● **Task statement**: Return the records from the line with "What do you see at coordinates (933, 265)" to the line with "coordinates (93, 61).", copying each line exactly.
>>>
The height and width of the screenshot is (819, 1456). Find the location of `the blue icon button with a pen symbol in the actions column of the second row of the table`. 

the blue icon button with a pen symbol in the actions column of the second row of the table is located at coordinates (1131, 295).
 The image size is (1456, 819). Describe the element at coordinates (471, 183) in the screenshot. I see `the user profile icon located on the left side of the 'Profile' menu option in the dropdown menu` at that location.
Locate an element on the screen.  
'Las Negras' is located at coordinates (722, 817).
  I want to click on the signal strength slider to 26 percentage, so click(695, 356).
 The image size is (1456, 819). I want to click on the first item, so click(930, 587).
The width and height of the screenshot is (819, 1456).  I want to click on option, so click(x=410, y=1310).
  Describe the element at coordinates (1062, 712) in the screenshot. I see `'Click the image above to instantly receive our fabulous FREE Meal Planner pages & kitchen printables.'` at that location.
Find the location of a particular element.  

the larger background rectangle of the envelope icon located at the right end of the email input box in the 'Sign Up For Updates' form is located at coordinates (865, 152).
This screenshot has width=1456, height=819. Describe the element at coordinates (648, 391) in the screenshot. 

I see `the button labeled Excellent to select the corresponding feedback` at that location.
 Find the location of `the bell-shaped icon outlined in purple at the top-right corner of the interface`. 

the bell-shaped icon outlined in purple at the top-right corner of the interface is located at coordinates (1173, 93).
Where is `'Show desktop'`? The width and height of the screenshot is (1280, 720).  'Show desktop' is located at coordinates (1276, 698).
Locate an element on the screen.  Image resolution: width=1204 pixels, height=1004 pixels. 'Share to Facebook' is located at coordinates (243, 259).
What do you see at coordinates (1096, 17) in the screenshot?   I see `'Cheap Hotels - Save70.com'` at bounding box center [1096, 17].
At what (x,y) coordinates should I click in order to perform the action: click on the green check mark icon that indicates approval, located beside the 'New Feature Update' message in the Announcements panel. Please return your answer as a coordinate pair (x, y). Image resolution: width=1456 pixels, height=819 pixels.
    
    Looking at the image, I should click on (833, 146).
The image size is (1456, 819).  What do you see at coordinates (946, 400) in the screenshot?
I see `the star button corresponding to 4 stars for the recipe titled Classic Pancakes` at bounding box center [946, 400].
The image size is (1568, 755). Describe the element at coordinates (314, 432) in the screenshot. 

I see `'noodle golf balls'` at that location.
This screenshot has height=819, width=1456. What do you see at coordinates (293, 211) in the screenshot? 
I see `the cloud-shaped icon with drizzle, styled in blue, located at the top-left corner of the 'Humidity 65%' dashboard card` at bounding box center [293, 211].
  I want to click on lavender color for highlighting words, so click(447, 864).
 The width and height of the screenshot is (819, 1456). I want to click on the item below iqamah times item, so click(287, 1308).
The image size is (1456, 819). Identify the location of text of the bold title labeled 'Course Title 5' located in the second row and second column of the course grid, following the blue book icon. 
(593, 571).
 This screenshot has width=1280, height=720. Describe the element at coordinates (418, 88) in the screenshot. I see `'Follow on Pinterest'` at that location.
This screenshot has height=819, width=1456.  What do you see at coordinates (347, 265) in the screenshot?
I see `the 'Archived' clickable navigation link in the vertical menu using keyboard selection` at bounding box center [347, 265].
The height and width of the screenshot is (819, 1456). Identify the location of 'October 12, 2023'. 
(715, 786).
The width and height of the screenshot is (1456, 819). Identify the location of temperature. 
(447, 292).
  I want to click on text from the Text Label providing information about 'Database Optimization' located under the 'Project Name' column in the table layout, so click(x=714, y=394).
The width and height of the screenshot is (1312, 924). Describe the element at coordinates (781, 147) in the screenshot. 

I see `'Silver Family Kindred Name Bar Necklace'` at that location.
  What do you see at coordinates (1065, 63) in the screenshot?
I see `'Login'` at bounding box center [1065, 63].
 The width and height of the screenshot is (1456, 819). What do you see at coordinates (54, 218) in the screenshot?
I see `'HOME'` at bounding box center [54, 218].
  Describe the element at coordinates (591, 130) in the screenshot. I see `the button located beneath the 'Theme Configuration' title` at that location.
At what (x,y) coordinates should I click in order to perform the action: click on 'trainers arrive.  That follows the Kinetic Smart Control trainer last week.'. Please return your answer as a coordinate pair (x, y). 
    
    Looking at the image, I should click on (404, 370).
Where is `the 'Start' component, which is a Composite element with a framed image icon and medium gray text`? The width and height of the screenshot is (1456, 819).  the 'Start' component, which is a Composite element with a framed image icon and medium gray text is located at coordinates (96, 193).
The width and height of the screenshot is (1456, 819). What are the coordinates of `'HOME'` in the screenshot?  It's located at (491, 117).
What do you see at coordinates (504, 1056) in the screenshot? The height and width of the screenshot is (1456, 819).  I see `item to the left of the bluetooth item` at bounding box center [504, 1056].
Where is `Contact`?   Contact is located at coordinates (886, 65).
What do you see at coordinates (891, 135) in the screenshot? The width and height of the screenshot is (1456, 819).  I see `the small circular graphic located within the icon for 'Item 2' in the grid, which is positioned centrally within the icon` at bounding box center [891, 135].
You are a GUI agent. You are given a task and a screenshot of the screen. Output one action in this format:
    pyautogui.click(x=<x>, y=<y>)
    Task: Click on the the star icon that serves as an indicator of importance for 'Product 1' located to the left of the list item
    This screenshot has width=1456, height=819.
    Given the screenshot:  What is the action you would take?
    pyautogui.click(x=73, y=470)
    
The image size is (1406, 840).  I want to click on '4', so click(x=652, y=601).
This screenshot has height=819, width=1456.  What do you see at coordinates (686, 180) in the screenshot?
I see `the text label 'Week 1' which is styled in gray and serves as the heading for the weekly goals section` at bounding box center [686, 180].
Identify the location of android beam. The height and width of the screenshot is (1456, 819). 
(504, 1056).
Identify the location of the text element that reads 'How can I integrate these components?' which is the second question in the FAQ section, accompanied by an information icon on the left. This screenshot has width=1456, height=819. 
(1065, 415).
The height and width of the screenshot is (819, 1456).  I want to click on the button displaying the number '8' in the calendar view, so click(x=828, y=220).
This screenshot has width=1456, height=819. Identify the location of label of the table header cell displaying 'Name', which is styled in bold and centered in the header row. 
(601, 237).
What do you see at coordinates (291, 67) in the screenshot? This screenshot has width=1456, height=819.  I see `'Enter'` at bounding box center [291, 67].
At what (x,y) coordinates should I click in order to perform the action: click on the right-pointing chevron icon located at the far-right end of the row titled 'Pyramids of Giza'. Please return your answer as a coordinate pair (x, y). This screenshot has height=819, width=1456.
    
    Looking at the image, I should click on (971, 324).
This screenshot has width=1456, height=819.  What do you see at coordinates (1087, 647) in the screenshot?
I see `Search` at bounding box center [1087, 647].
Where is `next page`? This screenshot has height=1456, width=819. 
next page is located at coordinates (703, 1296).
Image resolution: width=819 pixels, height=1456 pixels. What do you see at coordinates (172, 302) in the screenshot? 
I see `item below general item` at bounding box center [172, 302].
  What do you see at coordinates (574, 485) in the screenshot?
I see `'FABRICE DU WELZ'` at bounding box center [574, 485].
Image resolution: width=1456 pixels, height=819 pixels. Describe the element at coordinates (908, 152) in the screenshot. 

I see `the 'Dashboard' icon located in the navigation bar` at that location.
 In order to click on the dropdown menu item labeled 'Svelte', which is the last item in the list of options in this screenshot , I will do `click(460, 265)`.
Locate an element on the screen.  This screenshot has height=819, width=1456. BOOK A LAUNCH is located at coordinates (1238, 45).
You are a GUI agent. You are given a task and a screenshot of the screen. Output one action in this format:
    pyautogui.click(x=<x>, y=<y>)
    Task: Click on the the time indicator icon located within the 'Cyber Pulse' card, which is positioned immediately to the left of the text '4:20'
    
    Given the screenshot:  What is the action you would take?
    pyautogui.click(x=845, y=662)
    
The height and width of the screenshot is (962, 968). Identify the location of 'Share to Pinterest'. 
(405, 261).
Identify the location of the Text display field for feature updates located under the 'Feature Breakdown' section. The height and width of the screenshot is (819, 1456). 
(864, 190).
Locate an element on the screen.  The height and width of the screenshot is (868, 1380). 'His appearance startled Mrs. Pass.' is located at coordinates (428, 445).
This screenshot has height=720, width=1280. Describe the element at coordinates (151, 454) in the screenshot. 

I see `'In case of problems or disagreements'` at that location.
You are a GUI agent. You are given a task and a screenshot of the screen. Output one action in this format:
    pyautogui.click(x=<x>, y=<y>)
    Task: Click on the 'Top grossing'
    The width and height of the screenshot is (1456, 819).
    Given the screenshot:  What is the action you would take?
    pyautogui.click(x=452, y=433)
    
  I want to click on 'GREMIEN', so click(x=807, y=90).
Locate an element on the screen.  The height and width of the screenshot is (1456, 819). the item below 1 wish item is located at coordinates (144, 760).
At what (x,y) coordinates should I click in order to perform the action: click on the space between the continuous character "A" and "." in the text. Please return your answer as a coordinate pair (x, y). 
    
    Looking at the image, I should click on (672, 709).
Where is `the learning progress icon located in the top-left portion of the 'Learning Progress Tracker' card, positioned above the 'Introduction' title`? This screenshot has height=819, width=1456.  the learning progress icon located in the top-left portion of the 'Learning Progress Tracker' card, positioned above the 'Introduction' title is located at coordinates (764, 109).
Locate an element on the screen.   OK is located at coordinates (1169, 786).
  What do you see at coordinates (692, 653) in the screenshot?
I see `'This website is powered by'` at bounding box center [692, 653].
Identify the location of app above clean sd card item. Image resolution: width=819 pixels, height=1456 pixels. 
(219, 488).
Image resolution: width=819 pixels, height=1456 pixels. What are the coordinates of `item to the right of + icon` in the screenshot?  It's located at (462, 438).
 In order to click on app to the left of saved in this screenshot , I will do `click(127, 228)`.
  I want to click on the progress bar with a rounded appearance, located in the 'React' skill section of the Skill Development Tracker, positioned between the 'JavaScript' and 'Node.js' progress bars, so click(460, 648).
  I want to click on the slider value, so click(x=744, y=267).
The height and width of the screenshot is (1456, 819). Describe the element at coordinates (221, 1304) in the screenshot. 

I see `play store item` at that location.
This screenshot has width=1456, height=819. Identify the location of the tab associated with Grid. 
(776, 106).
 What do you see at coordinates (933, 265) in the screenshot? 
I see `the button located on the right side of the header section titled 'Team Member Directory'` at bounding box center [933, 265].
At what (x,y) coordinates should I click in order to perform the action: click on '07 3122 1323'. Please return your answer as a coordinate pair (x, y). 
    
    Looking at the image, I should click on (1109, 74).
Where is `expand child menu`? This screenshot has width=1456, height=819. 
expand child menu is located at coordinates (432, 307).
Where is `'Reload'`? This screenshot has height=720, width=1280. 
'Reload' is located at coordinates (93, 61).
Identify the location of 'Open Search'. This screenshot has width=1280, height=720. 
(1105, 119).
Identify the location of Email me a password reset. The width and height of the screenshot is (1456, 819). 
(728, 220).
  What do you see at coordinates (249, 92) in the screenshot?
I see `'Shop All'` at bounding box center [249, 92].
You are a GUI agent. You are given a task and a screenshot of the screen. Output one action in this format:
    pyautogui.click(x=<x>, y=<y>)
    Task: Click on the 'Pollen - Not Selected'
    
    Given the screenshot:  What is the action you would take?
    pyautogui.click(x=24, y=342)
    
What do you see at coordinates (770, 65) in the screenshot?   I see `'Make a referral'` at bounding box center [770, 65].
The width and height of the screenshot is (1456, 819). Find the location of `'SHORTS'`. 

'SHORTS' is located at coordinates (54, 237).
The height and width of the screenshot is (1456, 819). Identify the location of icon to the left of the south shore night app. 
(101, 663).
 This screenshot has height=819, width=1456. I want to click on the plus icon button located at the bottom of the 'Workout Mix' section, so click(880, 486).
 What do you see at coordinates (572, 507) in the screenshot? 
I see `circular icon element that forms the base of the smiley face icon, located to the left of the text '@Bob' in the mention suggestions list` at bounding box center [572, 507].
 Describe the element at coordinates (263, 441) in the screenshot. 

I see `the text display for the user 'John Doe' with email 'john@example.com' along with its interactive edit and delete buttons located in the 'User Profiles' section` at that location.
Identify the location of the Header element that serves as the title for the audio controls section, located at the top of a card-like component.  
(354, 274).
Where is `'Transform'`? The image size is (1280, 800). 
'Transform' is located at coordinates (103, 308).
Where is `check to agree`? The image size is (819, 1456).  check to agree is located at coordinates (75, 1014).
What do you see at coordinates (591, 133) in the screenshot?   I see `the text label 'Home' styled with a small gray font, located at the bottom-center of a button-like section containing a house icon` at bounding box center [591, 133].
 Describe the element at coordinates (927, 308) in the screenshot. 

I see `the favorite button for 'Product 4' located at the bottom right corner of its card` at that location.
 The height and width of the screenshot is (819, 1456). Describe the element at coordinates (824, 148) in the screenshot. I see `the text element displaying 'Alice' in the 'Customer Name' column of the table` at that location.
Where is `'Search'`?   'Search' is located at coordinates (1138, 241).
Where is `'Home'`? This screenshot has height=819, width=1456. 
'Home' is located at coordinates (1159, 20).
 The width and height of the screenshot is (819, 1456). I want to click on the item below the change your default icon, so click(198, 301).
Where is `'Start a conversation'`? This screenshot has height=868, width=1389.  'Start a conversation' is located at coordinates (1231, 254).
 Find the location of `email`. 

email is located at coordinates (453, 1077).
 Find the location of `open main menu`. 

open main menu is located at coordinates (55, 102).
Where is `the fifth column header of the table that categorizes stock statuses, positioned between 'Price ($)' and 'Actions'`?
<<<
● **Final result**:
 What do you see at coordinates (933, 265) in the screenshot? 
I see `the button located on the right side of the header section titled 'Team Member Directory'` at bounding box center [933, 265].
At what (x,y) coordinates should I click in order to perform the action: click on '07 3122 1323'. Please return your answer as a coordinate pair (x, y). 
    
    Looking at the image, I should click on (1109, 74).
Where is `expand child menu`? This screenshot has width=1456, height=819. 
expand child menu is located at coordinates (432, 307).
Where is `'Reload'`? This screenshot has height=720, width=1280. 
'Reload' is located at coordinates (93, 61).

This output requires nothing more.